When Israelis go to polls Tuesday, the impact of the country's two wars in less than three years will be a deciding factor for many.
Gaza still smolders after the 22-day assault on Hamas that killed 1,300 Palestinians but didn't stop rockets from falling on Israel. That operation rekindled many of the painful memories from Israel's 2006 failed war in Lebanon against Hezbollah.
The ruling Kadima party, a centrist coalition, oversaw both operations and will probably take the brunt of voter frustration over its performance. The wars have pushed Israelis, many of whom wanted to take a harder line against militants on their borders, further to the right, giving conservative parliamentary candidates the edge.
"The right-wing politicians are able to say, 'You had a center-left coalition and it didn't you bring anything, except that it engaged in two wars in just over two years,' " says Yitzhak Brudny, a political scientist at the Hebrew University of Jerusalem.
He points to decisions to make unilateral withdrawals from occupied territories as a formula that now looks like a failure in the eyes of many here. The Labor Party under Ehud Barak, now defense minister, withdrew from south Lebanon in April 2000, and Kadima, led by former Prime Minister Ariel Sharon, withdrew from the Gaza Strip in August 2005.
"If you had the solution, and this was it, just withdraw, well, this is what you get: another war," he says, paraphrasing the rhetoric of the right.
Even though the Israeli military succeeded in inflicting heavy damage on Hamas, the Islamist militant movement ruling Gaza, the prospects of peace with Israel's neighbors now seems more elusive than ever before, luring many voters to the right.
While that trend has been growing for several years, analysts and pollsters say, the war's indecisive outcome and the insecurity over what comes next is what is causing many to give up on Kadima.
Netanyahu is riding into election day with a small lead over Foreign Minister Tzipi Livni, head of Kadima. Netanyahu ousted the Labor Party in 1996 on a campaign against the Oslo Accords, which aimed to reach a two-state solution to the Israeli-Palestinian conflict through negotiations.

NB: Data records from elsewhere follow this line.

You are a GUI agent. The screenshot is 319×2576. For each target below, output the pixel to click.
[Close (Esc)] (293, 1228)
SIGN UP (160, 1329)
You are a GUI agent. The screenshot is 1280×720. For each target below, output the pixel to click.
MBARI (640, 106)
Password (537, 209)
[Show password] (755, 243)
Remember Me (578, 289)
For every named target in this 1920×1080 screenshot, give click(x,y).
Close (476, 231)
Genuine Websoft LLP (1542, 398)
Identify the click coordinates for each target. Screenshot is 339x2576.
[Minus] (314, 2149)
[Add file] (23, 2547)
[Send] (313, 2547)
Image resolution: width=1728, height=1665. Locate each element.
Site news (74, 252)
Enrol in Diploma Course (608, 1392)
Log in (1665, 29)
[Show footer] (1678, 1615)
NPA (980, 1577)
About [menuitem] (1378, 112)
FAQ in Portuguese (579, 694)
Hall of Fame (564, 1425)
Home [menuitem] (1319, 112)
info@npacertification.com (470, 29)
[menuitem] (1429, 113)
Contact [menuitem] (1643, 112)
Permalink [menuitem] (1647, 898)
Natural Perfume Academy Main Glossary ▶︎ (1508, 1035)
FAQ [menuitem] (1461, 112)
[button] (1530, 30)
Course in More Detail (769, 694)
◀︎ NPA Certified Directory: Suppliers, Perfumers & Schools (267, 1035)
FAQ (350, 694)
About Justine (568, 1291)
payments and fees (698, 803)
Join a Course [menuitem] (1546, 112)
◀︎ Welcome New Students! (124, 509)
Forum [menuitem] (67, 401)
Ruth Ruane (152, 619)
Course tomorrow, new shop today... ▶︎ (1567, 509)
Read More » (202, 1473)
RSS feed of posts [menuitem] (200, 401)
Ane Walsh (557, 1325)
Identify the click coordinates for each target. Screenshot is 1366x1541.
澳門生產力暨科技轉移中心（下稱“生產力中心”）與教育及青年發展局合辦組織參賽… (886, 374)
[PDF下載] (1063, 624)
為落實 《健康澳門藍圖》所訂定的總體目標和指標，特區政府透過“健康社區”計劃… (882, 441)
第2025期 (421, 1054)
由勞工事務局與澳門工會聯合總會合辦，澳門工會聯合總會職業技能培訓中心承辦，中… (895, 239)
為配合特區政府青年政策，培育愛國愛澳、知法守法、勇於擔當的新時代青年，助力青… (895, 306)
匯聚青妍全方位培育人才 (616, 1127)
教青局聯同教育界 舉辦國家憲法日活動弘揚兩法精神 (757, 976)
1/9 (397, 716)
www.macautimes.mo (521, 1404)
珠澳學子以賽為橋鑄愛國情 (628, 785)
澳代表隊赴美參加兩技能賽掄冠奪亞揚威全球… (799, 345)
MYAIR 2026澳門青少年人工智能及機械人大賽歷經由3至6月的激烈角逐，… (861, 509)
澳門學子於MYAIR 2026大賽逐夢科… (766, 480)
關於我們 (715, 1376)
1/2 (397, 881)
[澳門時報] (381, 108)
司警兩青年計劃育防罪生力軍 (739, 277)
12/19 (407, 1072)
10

"The biggest gainer since the war was Lieberman," says Dr. Brudny. "Part of it is a protest vote by the public, which wasn't satisfied by the fact that the Israeli government stopped the war." The public, he says, was "more militaristic" than the government because it was hoping to see the army topple Hamas altogether.
"The rockets themselves were the biggest boost for Lieberman: He gained support mostly from people who are Likud voters," he adds. By comparison, Netanyahu took a relatively cautious, mainstream view – largely out of concern that he not be seen as too radically right – and disappointed his right-wing base.
But Lieberman won points, he says, by questioning the loyalty of Israeli Arabs, whom Lieberman constantly fingers as a fifth column who don't support the state of Israel.
"When the Israeli public felt that Arabs were not sufficiently patriotic during the war, Lieberman seized on that and decided to break the taboo on a subject that normally, you just don't touch."
The Gaza war has strengthened hawks for a plethora of reasons. Most palpable is that there is so much unfinished business, with Israel still bombing militants and tunnels, and Hamas still sending rockets into Israel. Those who embrace the belief that there are military solutions to the century-old conflict think that Israel ended the war too soon, not trying to drive Hamas out of Gaza altogether.
"Israel didn't even aspire to beating Hamas. When you don't even aspire to winning, the failures are even greater," said Yuval Steinitz, a Knesset member from the Likud party, speaking at a key conference last week at the Interdisciplinary Center in Herzliyea, north of Tel Aviv.
He blamed the Kadima party for leading Israel into wars with regional enemies, and said that despite Israel's military superiority and lower level of human loss, it was still losing in the form of deterrence.
"These last two years were years of prosperity both for Hezbollah in the north and Hamas in the south. Anyone who tries to look at this and say they absorbed more casualties than we did is ignoring this grave picture and is deluding himself," Mr. Steinitz said.
Israelis who still support the vision of a two-state solution are largely divided between Labor and a slew of smaller left-wing parties. But none of these can foresee a situation that could return even the Labor Party to power.
The party that signed the Oslo Accords is slated to get about 14 of 120 Knesset seats. That's an improvement on its ratings before the war, and in large part is due to the leadership of Mr. Barak, who has walked a fine line between paying homage to future peace but directing the war in the present.
Meanwhile, polls show that up to 30 percent of the electorate is undecided. And this, writes commentator Sima Kadmon, is a sign of political exhaustion.
"They will vote on the basis of a rational, convoluted decision, which will mature when they stand in the polling station. For suddenly an entire people have become strategists. Everyone is making calculations, whom is he strengthening and whom is he weakening, if he votes for someone for whom he does not really want to vote – but the other option is worse," she wrote in a front page op-ed in the Yedioth Ahronoth mass circulation newspaper.